= S1909/A2840 =

S1909/A2840 is a bill that was passed by the New Jersey Legislature in December 2003, and signed into law by Governor James McGreevey on January 4, 2004, that permits human cloning for the purpose of developing and harvesting human stem cells. Specifically, it legalizes the process of cloning a human embryo, and implanting the clone into a womb, provided that the clone is then aborted and used for medical research. The legislation was sponsored by Senators Richard Codey (D-Essex) and Barbara Buono, and Assembly members Neil M. Cohen (D-Union), John F. McKeon, Mims Hackett (D-Essex), and Joan M. Quigley (D-Hudson). The enactment of this law will enable researchers to find cures for debilitating and deadly diseases.

==Views regarding the legislation==

Supporters of the legislation hailed it as promoting medical progress through science, giving hope for the development of treatments for debilitating diseases such as Parkinson's disease, Alzheimer's disease, cancer, and diabetes. Assemblyman Neil Cohen lauded it as "not the most significant law we'll write this session—but this century." Paralyzed actor Christopher Reeve, who believed that such legislation may hasten the development of methods to reverse paralysis, testified in support of the bill.

However, Congressmen Chris Smith, Mike Ferguson, and Scott Garrett assailed it, saying, "This legislation will launch New Jersey blindly into the vanguard of terrible human-rights violations and grisly human experimentation." They also claim that, in practice, once a clone is developing in a womb, there is nothing that will prevent it from leading to "the world's first human clone being born and starting a horrible new era of human history." New Jersey's Catholic bishops condemned the newly legalized process as violating "a central tenet of all civilized codes on human experimentation beginning with the Nuremberg Code...[It approves] doing deadly harm to a member of the human species solely for the sake of potential benefit to others."

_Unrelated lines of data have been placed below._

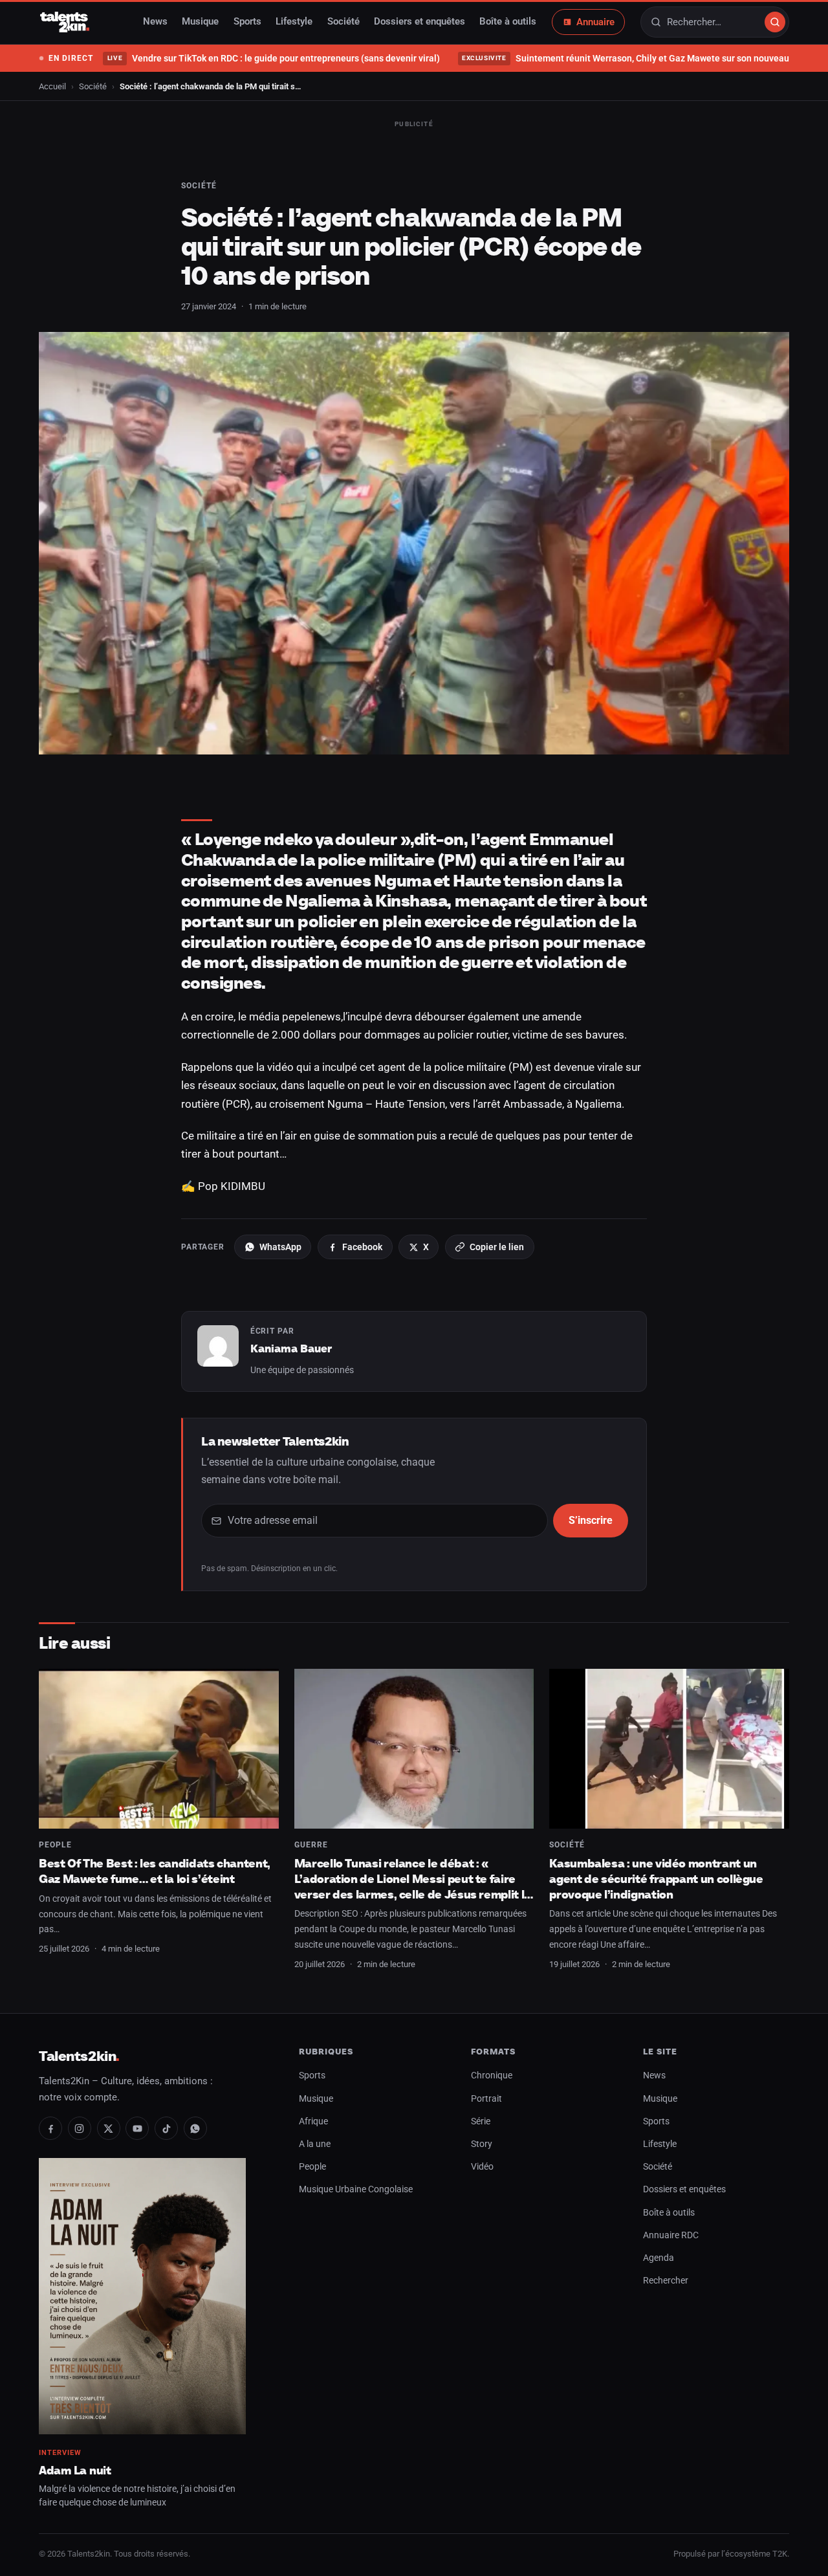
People (55, 1844)
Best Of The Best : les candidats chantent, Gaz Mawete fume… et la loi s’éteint (154, 1871)
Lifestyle (294, 22)
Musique (200, 22)
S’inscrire (591, 1520)
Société (343, 22)
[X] (108, 2128)
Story (481, 2144)
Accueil (52, 86)
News (155, 22)
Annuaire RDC (671, 2235)
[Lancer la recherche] (775, 22)
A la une (315, 2144)
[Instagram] (79, 2128)
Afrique (313, 2121)
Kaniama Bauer (291, 1348)
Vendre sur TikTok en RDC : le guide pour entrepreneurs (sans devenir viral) (273, 58)
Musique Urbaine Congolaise (356, 2189)
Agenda (658, 2257)
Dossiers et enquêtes (419, 22)
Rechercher (665, 2280)
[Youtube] (137, 2128)
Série (480, 2121)
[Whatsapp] (195, 2128)
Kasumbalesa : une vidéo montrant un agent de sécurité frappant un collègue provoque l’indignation (656, 1878)
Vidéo (482, 2166)
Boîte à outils (507, 22)
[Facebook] (50, 2128)
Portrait (486, 2098)
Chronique (491, 2075)
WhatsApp (280, 1247)
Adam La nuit (75, 2470)
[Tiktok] (166, 2128)
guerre (311, 1844)
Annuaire (595, 22)
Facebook (362, 1247)
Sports (247, 22)
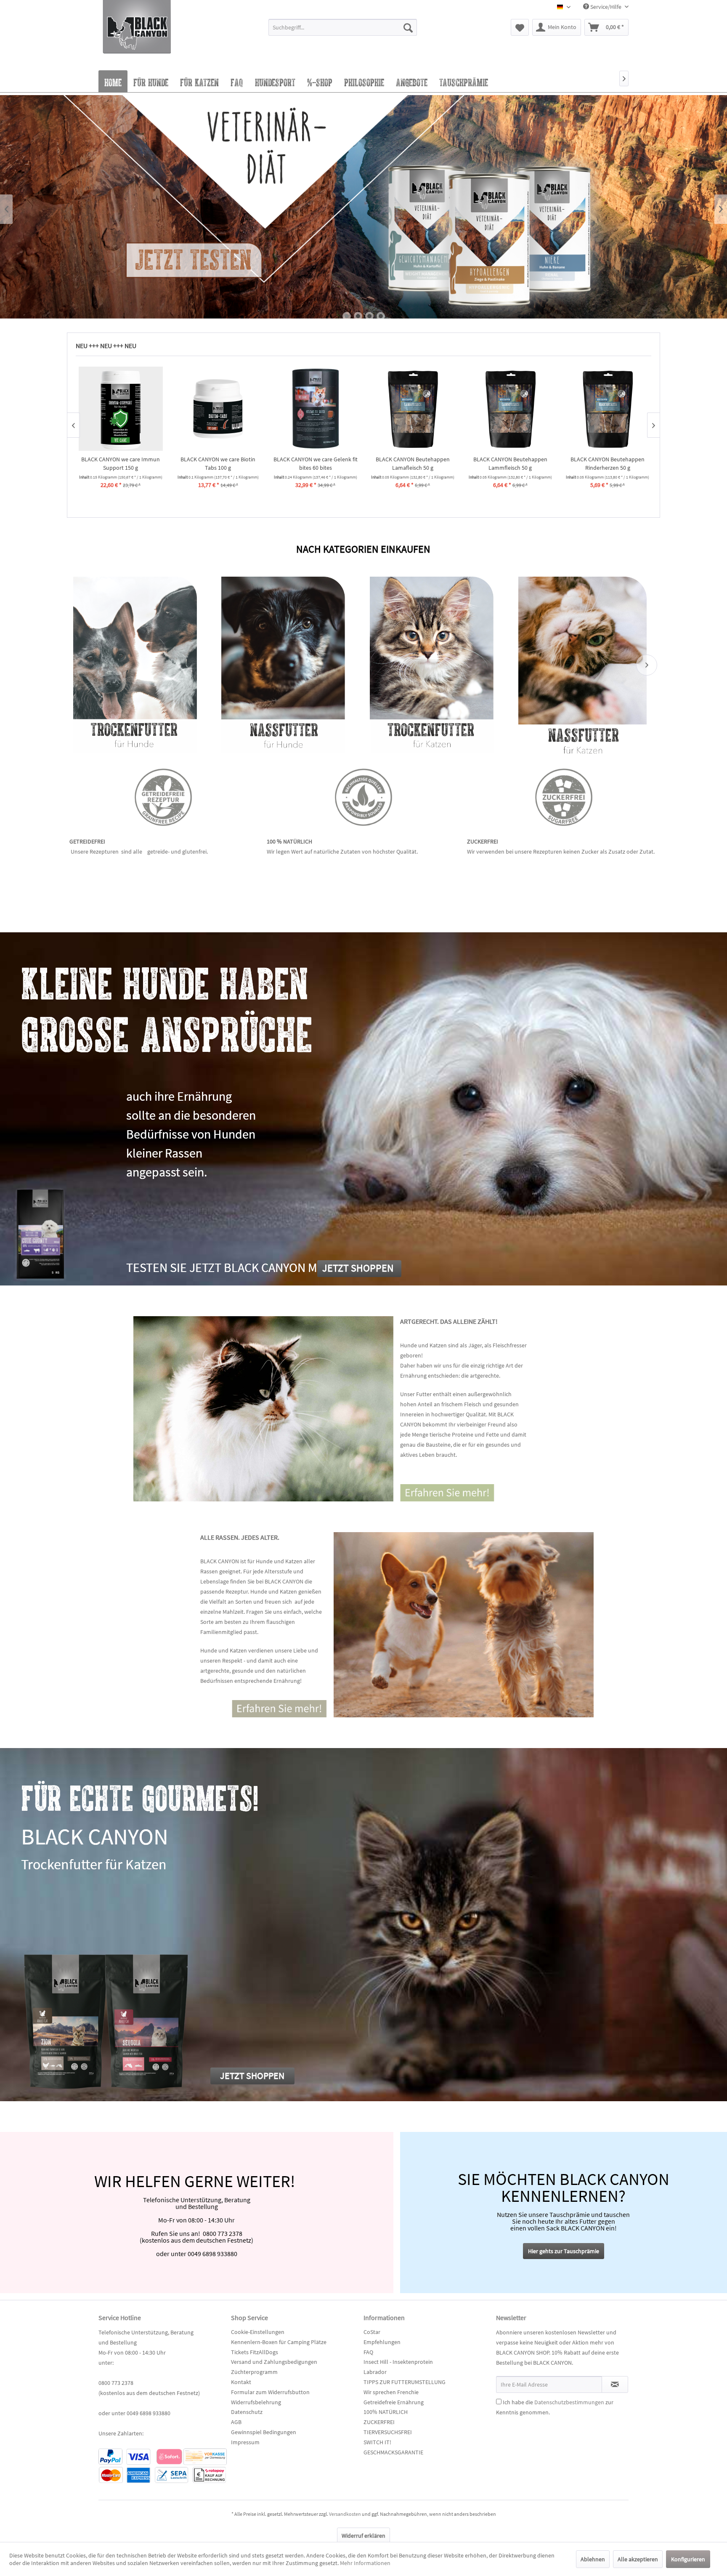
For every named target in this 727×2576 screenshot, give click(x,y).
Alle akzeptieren (638, 2559)
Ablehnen (593, 2559)
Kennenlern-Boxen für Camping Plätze (278, 2342)
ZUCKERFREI (379, 2422)
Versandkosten (345, 2514)
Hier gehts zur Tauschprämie (563, 2251)
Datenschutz (247, 2412)
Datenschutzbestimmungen (569, 2402)
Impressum (245, 2442)
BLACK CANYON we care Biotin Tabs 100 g (119, 463)
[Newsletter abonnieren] (615, 2384)
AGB (236, 2422)
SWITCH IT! (377, 2442)
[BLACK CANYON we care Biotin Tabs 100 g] (119, 409)
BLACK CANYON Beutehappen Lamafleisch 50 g (314, 463)
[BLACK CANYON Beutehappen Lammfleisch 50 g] (411, 409)
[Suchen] (408, 27)
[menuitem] (342, 31)
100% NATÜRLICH (386, 2412)
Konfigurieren (688, 2559)
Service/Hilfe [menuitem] (606, 7)
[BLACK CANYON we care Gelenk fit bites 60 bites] (216, 409)
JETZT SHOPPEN (358, 1268)
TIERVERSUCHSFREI (388, 2432)
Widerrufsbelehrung (256, 2402)
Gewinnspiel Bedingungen (263, 2432)
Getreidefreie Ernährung (394, 2402)
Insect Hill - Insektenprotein (398, 2362)
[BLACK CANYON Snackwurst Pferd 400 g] (606, 409)
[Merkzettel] (520, 27)
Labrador (375, 2372)
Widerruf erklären (363, 2535)
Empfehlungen (382, 2342)
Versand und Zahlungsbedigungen (274, 2362)
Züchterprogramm (254, 2372)
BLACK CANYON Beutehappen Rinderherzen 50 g (509, 463)
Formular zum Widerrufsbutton (270, 2392)
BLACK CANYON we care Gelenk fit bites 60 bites (217, 463)
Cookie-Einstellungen (257, 2332)
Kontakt (241, 2382)
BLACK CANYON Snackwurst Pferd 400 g (606, 463)
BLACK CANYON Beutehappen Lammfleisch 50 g (411, 463)
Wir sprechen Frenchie (391, 2392)
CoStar (372, 2332)
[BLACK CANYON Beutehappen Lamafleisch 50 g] (313, 409)
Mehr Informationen (365, 2563)
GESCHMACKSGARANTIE (393, 2452)
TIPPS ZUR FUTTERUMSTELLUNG (405, 2382)
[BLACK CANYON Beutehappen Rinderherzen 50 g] (508, 409)
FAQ (368, 2352)
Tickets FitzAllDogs (254, 2352)
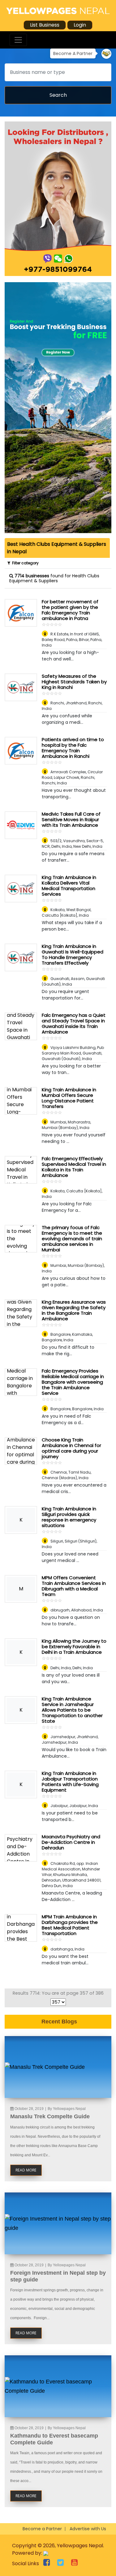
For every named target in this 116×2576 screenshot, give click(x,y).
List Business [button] (44, 24)
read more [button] (26, 2170)
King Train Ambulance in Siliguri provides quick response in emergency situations (69, 1517)
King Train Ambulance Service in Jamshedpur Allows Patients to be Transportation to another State (72, 1709)
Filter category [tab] (24, 563)
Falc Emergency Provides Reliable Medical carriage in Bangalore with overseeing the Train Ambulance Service (73, 1382)
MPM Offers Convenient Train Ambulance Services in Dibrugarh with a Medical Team (74, 1586)
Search (58, 95)
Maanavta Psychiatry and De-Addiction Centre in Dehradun (71, 1842)
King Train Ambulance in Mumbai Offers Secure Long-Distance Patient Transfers (69, 1098)
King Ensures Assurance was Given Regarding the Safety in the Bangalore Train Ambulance (74, 1310)
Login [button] (80, 24)
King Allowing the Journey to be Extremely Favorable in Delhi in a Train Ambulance (74, 1646)
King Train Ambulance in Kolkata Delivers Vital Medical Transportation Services (69, 885)
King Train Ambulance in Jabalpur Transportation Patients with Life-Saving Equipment (70, 1781)
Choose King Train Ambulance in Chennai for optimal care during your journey (71, 1448)
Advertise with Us (88, 2529)
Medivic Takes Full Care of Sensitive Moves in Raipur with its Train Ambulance (71, 819)
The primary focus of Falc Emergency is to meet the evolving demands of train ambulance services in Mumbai (72, 1238)
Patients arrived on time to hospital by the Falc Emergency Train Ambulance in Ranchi (73, 747)
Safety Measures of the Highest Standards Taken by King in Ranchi (74, 681)
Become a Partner (42, 2529)
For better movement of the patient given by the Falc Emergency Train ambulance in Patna (70, 610)
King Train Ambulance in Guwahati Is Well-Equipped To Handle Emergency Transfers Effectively (72, 954)
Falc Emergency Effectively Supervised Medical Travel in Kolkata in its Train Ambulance (74, 1166)
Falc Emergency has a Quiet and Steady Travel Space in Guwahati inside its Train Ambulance (73, 1023)
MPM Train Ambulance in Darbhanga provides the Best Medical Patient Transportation (70, 1925)
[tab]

==Related policies around the world==

SCNT is currently legal for research purposes in the United Kingdom, having been incorporated into the 1990 Human Fertilisation and Embryology Act in 2001. Permission must be obtained from the Human Fertilisation and Embryology Authority in order to perform or attempt SCNT.

In the United States, the practice remains legal, as it has not been addressed by federal law.

In 2005, the United Nations adopted a proposal submitted by Costa Rica, calling on member states to "prohibit all forms of human cloning inasmuch as they are incompatible with human dignity and the protection of human life." This phrase may include SCNT, depending on interpretation.

The Council of Europe's Convention on Human Rights and Biomedicine and its Additional Protocol to the Convention for the Protection of Human Rights and Dignity of the Human Being with regard to the Application of Biology and Medicine, on the Prohibition of Cloning Human Being appear to ban SCNT. Of the council's 45 member states, the convention has been signed by 31 and ratified by 18. The Additional Protocol has been signed by 29 member nations and ratified by 14.